WHAT THIS TASK INVOLVES: Where in the data below does the word "agent" appear? Copy each line that holds it.

LISTED ENTRIES:
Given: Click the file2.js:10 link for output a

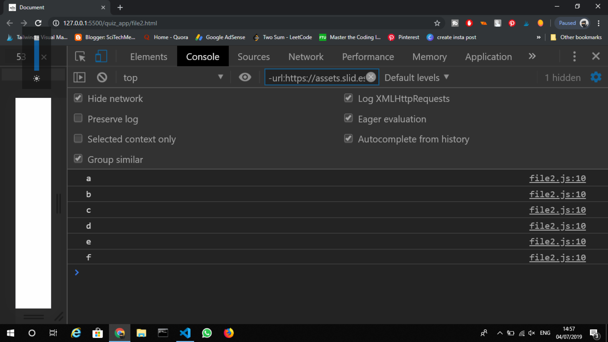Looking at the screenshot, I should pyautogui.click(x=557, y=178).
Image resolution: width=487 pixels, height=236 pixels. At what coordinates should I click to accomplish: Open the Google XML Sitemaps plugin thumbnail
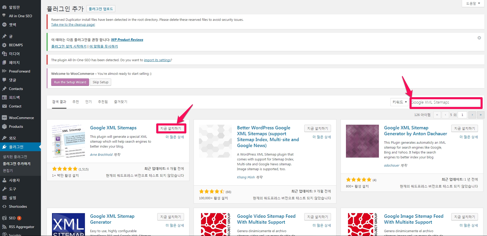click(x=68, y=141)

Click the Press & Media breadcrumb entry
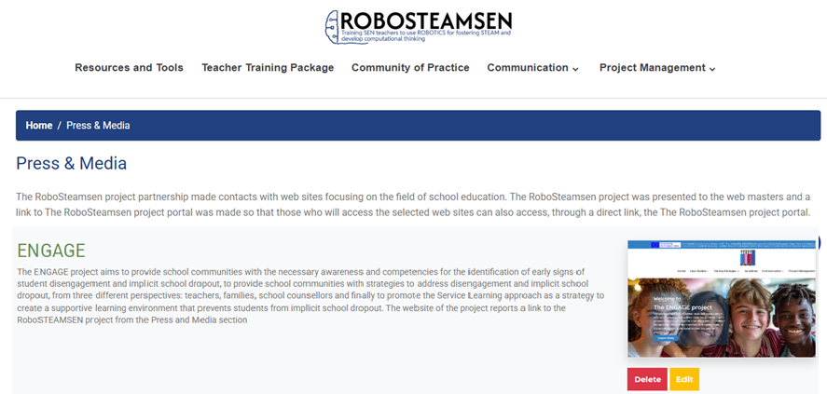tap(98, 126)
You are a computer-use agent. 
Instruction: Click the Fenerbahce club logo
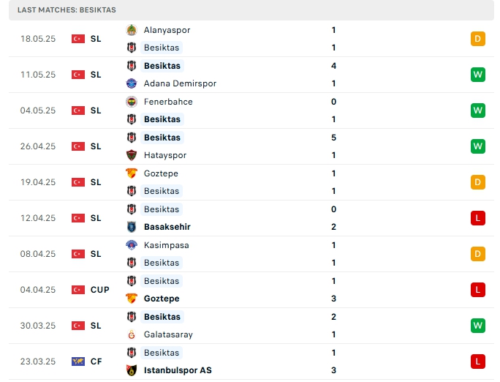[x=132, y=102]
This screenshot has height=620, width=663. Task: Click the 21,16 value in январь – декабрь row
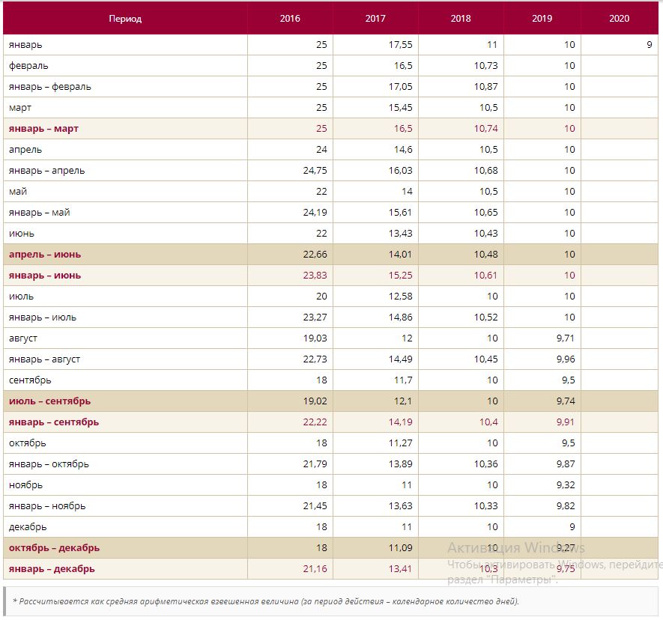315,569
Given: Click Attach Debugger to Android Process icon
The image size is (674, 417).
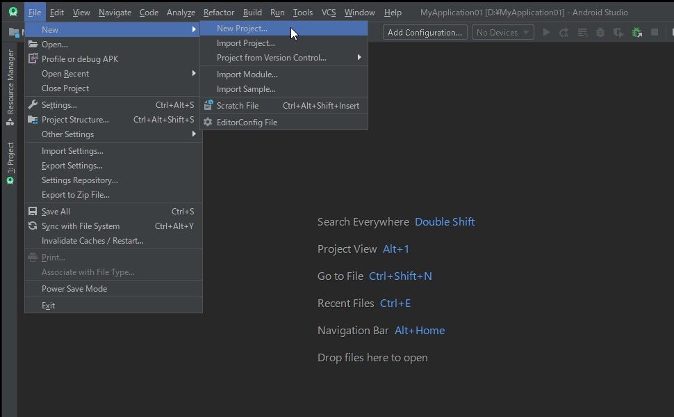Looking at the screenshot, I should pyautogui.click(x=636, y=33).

* * *

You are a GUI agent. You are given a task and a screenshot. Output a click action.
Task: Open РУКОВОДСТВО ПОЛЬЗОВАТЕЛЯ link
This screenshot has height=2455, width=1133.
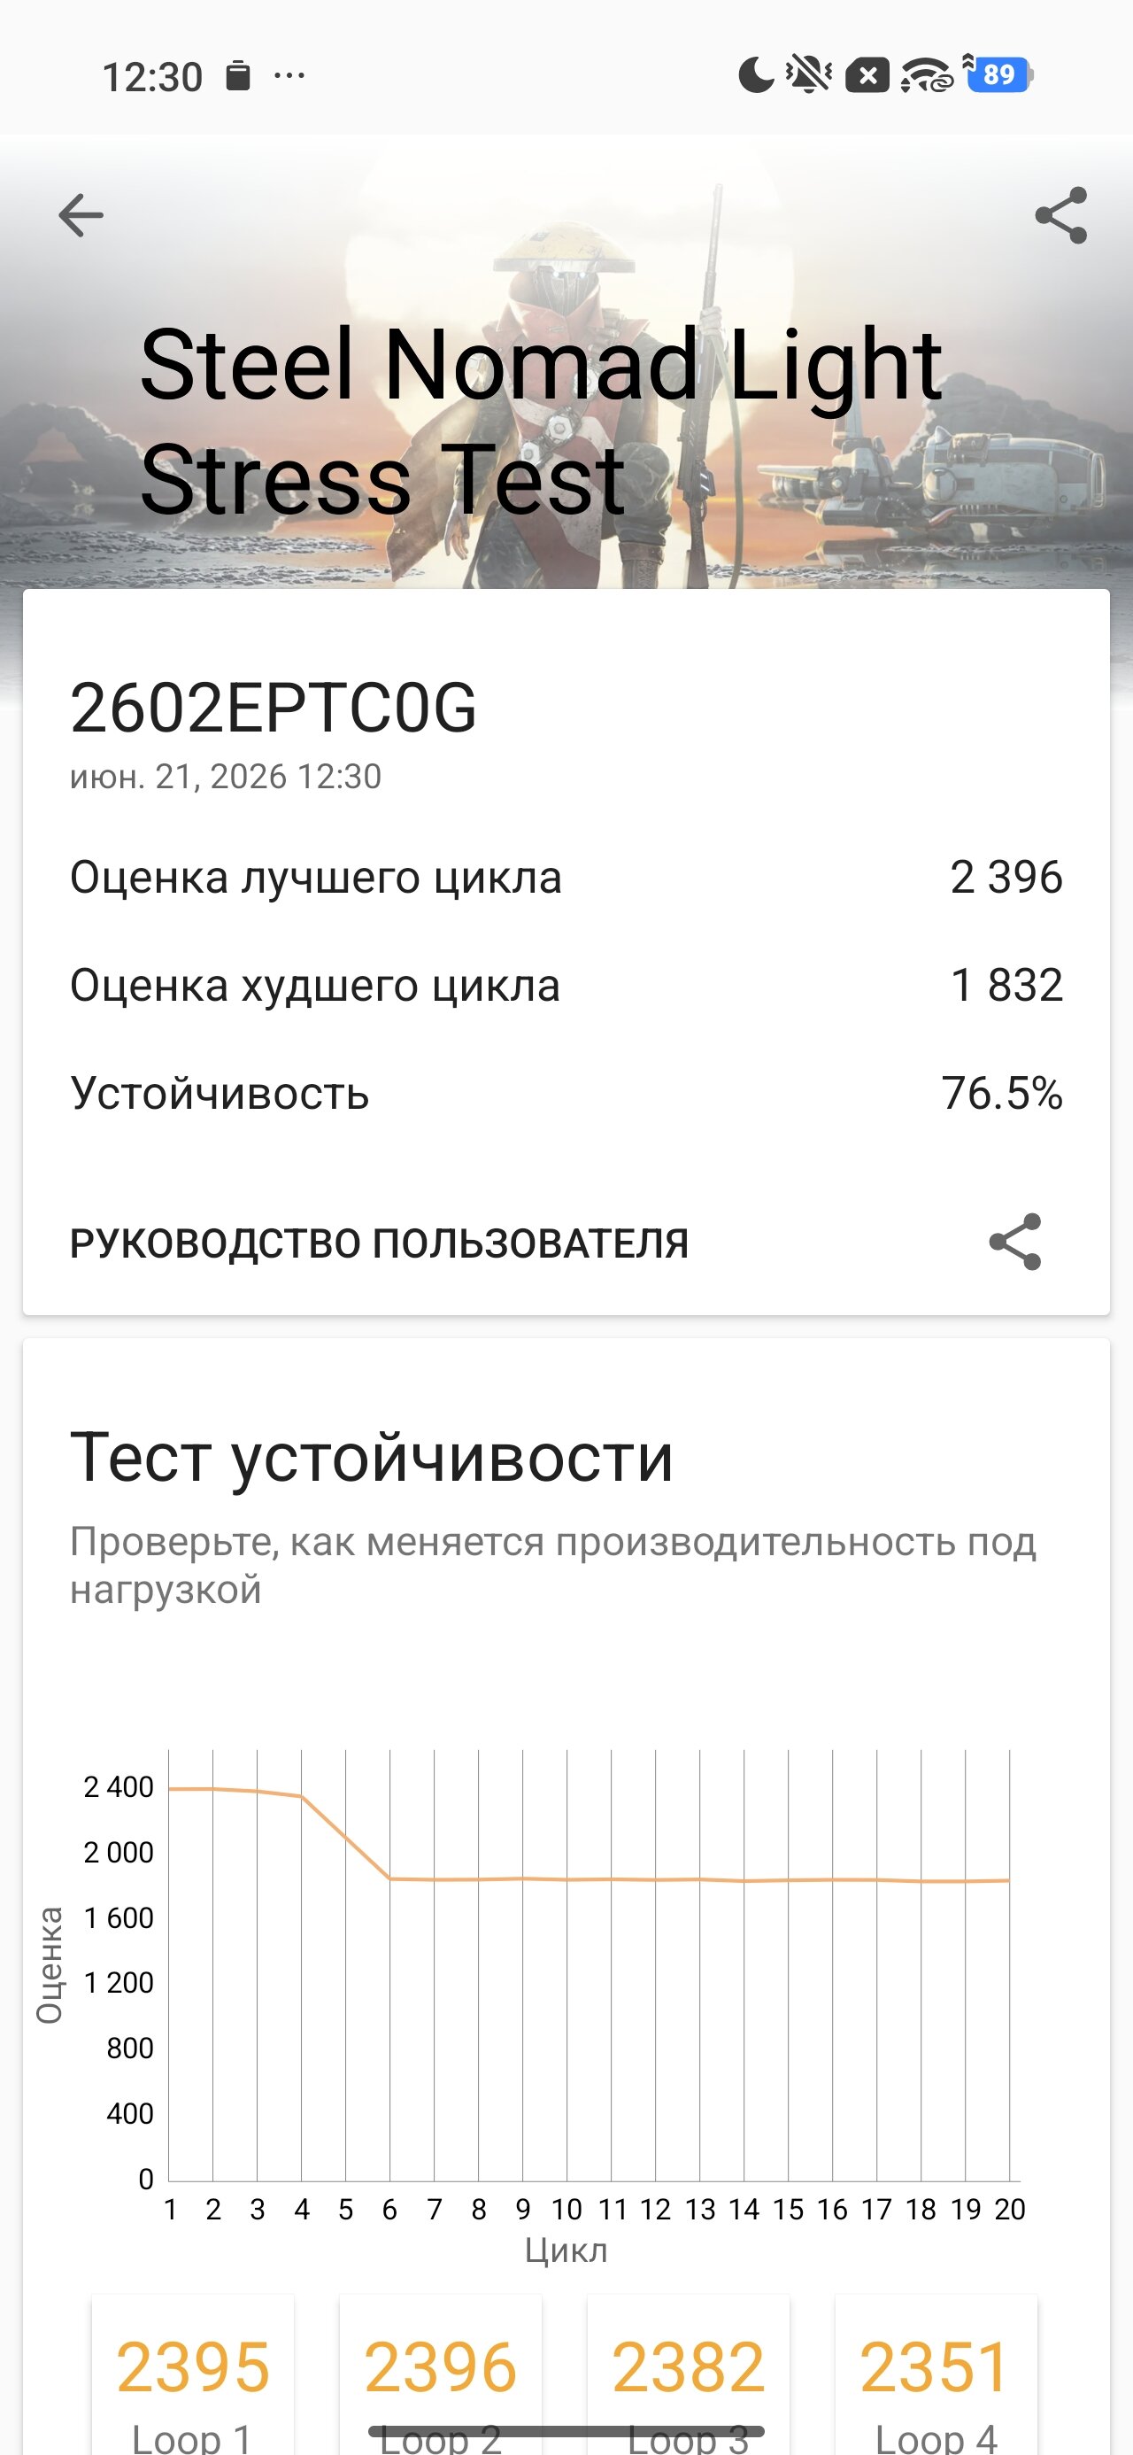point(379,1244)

TASK OUTPUT:
You are a computer-use agent. 
You are a GUI agent. You are given a task and a screenshot. Output a click action.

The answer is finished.